Desencuentro con Jean Fabre
Todo empezó con unas toses espontáneas y nerviosas: las que salen cuando el espectáculo no prende. Después vinieron las toses fingidas, el carraspeo sonoro. Y luego, las protestas, las interrupciones, las frases. Jean Fabre había comenzado 40 minutos más tarde de lo previsto su espectáculo El poder de las locuras del teatro, muy esperado, que llenaba el teatro Albéniz con un público en su mayoría joven y con los rasgos que corresponderían a lo que antiguamente se llamaba progre.Los artistas de Jean Fabre comenzaron unos movimientos lentísimos, geométricos, con una salmodia entrecortada de fechas en varios idiomas, bajo una bella iluminación mortecina. A la media hora de esta agonía, tras toses y carraspeos, vinieron las frases del público y las interrupciones. Sobre todo, cuando se comprendió que se trataba de un teatro repetitivo, en el que cada exasperante situación se volvía a comenzar una y otra vez y que iba a ser así durante cuatro horas y media sin interrupción.
La realidad es que apenas hay dos movimientos iguales, que cada uno de ellos es una minúscula variante con respecto al anterior y al siguiente; pero el público comprendió rápidamente que no valía la pena. Alguien, cuando comenzaba una de estas acciones que se adivinaban interminables, gimió: "¡No, por favor, no!". Otra persona: "¡Europa está muerta!". Más allá: "¡Vete a epatar a los burgueses!", significando que ellos, los espectadores madrileños del Festival de Otoño, no son de esa estofa y que a ellos no se les sorprende: "¡Esto lo hemos visto hace 20 años!".
Los más agresivos clamaban contra el mal empleo del dinero público con la ya clásica frase de "esto lo pagamos todos", o los que exigían que se les devolviera el precio de su localidad. Poco a poco se fue creando un ambiente de comunicación mutua entre los espectadores, entre los que no faltaban quienes protestaban contra los que protestaban.

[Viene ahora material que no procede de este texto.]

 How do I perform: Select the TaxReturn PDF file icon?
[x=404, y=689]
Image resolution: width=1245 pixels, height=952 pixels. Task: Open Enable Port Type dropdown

El clímax se alcanzó cuando saltó un espontáneo al escenario -algo nunca visto-: el actor Juan Llaneras, estimulado por el público, que se mezcló con los, actores de Jean Fabre, imitó sus acciones, remedó los pases de danza -no sin cierta dignidad-; había quien le pedía que demostrara la raza enfrentando nuestro flamenco -que se arrancase por bulerías- frente a esos flamencos lentos y rígidos; estuvo así hasta que alguien -algunos le identificaban con Jean Fabre- avanzó por el patio de butacas, le ordenó que no tocase a la bailarina -¡Dont touch her!- y el actor espontáneo abandonó el escenario, muy aplaudido. En realidad, había faltado gravemente al respeto a sus compañeros actuantes, los cuales son de alta calidad. Su preparación física, su sentido del ritmo y de la música, las eclosiones de violencia, la retención de los movimientos, están muy por encima de lo que se suele ver. El espectáculo en sí tiene destellos de gran belleza coreográfica y plástica.
El homenaje al teatro, que se pone que es su intención, se puede encontrar en algunas rememoraciones, en algunas alusiones, en una especie de inventario o cronología salmodiado. Trasluce una cierta impregnación de homosexualidad -desnudos masculinos, pareja de hombre con hombre- y un sadismo frente a la mujer.
El problema está en el proyecto total, en la idea general de lentitud, disciplina, exasperación, falta visible de objetivos: sobre todo, en el desencuentro con un público español vivaz, rápido, impaciente. No se puede culpar a este público de desculturización: es el mismo que se ha entusiasmado durante 12 horas con Peter Brook o que ha ovacionado otra lentitud y otro silencio, los de Bob Wilson. Y hay que advertir también, como hecho sociológico bastante característico, que apenas derivó su sentido de fraude o fastidio a la indignación, sino más bien a la vieja guasa o al moderno cachondeo. En otro tiempo hubiera ardido el teatro.
La obra terminó con abucheo y pateo, por encima de quienes trataban de aplaudir a unos actores que se habían mostrado como muy buenos profesionales y a la capacidad de creación de Jean Fabre.